The Daily Beast ^ | May 20, 2015 | Betsy Woodruff

Posted on 05/21/2015 2:23:17 AM PDT by Cincinatus' Wife

A few steps from the Capitol building on Tuesday afternoon, behind closed doors in Republicans’ upscale Capitol Hill Club, Scott Walker had a high-stakes sit-down.

The Wisconsin governor—who’s indicated that he will launch a presidential bid after he signs the Badger State’s biennial budget—was there to woo top social conservative and evangelical leaders, a task that might seem easy at first glance. Walker’s dad is a pastor, he quotes a Christian devotional on the stump, and he signed legislation defunding Planned Parenthood in the state he governs. Christian conservatives should be worshipping the ground he walks on, right?

Not so fast. The governor has made a string of comments on social conservatives’ top issues that has earned him some suspicion, and even ire. Last June, a few months before Election Day 2014, Walker had an awkward press conference about same-sex marriage. A district court judge had overturned the state’s constitutional amendment preventing same-sex marriage, and reporters were pressing the governor about his stance on the issue, the Milwaukee Journal-Sentinel reports.

“It doesn’t really matter what I think now,” Walker said.

“I don’t comment on everything out there,” he added.

That’s not the kind of answer that opponents of same-sex marriage like to hear. And it came after the governor defended the state’s law keeping employers from discriminating against LGBT people, suggesting to Bloomberg in 2013 that it gave the state “a healthy balance.” One top social conservative leader in Wisconsin told me later that Walker must only have supported the non-discrimination law because “he doesn’t fully understand some of the ramifications of ENDA legislation.”

Walker also raised eyebrows in 2014 when he ran an ad about his stance on abortion, defending legislation that “leaves the final decision to a woman and her doctor” and saying that while he was pro-life, “reasonable people can disagree on this issue.” Among national pro-life advocates, that line went over like a lead balloon.

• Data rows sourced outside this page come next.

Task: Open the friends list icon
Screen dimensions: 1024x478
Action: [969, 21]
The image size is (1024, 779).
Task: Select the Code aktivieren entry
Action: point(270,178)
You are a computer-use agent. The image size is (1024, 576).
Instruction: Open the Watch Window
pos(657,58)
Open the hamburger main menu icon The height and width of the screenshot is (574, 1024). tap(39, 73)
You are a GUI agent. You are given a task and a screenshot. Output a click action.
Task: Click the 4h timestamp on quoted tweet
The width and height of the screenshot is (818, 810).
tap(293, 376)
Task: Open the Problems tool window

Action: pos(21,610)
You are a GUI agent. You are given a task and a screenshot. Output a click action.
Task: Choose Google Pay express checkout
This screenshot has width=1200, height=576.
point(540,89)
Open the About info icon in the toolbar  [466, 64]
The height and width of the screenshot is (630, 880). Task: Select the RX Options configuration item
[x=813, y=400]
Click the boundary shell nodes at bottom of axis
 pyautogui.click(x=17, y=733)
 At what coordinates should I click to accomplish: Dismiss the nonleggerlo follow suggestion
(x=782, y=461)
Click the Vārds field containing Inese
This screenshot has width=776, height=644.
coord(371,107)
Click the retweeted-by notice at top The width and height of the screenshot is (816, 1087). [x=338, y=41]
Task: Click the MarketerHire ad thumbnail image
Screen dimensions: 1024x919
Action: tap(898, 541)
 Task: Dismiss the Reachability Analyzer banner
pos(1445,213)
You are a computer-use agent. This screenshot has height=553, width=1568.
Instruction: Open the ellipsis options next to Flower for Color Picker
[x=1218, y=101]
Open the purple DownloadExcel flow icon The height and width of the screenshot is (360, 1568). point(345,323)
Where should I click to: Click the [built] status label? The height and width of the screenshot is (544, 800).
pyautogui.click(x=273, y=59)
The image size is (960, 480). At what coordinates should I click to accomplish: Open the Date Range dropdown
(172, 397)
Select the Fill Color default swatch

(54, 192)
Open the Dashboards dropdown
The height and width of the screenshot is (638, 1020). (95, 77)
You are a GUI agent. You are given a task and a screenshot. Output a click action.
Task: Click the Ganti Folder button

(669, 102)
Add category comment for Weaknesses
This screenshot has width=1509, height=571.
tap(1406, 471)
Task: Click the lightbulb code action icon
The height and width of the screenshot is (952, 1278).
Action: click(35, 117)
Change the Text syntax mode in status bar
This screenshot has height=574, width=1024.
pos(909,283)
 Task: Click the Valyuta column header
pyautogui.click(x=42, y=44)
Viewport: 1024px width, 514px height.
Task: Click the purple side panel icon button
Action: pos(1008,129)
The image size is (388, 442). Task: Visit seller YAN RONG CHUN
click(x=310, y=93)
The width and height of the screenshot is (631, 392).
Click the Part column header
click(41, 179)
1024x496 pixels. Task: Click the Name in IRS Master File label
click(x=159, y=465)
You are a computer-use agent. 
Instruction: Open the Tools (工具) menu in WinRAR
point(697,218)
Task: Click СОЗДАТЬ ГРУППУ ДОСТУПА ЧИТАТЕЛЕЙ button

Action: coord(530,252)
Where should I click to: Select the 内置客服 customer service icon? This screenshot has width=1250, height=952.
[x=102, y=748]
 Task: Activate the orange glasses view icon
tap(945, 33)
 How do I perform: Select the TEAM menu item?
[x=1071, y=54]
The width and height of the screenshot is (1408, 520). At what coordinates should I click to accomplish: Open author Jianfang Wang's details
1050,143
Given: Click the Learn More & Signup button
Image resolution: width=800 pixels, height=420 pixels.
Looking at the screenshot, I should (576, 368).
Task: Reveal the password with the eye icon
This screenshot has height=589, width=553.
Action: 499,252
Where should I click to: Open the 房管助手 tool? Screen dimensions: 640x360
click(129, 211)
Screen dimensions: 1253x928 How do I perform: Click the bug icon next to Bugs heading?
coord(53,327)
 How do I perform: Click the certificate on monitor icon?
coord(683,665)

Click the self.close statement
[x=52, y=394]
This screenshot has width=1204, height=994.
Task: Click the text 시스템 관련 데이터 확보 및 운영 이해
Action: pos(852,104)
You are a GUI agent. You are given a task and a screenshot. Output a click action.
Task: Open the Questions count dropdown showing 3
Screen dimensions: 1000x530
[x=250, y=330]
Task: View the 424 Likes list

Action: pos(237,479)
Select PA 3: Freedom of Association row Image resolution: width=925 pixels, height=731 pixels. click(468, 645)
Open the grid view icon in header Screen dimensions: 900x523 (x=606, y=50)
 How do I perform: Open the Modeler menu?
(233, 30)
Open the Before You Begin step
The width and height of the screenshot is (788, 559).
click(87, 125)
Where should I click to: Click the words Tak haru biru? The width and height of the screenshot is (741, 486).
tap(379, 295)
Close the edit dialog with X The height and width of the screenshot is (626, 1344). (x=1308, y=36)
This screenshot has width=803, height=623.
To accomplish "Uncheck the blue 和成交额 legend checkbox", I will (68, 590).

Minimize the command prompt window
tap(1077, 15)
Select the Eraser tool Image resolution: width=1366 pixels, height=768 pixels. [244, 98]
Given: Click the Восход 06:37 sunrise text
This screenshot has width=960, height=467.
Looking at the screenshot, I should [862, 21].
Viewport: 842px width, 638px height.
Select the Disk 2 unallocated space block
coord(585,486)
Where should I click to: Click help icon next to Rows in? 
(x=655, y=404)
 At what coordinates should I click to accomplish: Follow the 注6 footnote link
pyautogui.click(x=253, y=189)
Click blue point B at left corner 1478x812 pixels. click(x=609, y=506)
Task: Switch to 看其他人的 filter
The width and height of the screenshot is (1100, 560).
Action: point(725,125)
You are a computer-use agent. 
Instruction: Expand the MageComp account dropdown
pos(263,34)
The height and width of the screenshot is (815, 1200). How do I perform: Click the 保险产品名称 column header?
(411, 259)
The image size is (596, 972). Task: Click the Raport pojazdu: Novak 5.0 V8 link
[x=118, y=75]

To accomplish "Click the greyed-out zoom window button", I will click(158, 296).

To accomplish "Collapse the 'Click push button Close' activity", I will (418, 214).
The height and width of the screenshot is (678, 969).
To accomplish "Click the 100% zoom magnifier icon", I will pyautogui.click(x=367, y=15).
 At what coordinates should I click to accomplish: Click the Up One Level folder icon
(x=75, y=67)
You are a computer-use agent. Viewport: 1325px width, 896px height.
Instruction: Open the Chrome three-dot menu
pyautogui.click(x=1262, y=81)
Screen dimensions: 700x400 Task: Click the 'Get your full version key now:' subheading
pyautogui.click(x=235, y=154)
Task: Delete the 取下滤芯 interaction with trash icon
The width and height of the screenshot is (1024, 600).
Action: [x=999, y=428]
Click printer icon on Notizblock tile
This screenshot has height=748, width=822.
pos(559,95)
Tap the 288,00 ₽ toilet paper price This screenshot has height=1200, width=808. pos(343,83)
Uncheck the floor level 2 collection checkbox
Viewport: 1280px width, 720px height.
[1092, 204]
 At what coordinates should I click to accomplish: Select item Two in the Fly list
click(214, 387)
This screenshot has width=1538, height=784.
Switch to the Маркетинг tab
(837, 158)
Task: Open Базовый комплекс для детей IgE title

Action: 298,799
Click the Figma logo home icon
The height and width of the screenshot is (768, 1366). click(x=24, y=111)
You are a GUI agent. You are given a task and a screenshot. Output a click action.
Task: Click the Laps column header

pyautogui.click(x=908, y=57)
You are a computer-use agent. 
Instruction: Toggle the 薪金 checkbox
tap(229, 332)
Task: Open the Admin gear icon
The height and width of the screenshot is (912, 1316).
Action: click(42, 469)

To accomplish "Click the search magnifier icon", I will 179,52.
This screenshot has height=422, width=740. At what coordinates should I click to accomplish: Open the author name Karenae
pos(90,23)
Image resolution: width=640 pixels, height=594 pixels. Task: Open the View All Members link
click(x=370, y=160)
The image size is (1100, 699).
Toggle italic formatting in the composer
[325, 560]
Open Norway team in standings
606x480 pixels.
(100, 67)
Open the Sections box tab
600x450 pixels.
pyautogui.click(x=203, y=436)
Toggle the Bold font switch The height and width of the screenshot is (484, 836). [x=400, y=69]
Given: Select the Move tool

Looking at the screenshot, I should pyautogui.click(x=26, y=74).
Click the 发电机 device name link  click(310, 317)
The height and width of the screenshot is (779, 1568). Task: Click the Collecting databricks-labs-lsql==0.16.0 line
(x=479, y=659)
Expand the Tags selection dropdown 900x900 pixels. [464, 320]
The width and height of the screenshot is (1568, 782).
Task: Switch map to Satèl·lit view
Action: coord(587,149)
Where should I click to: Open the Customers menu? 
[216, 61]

So when Walker headed to Capitol Hill to try to win conservative hearts and minds, the leaders in attendance had lots of questions. One attendee said that about 50 top social conservative and evangelical leaders were present, including Penny Nance of Concerned Women for America, Marjorie Dannenfelser of the Susan B. Anthony List, Brian Brown of National Organization for Marriage, Michael Needham of Heritage Action, and Brent Bozell of the Media Research Center.

Dannenfelser said Walker brought up his 2014 abortion ad before being asked.

“He felt very quoted out of context, very misunderstood,” she said. “He said there was a snippet of the ad used that did not convey the full meaning, and his communication was using the other side’s language but with the idea of forging common ground on ultrasound, because he’s a true believer on that.”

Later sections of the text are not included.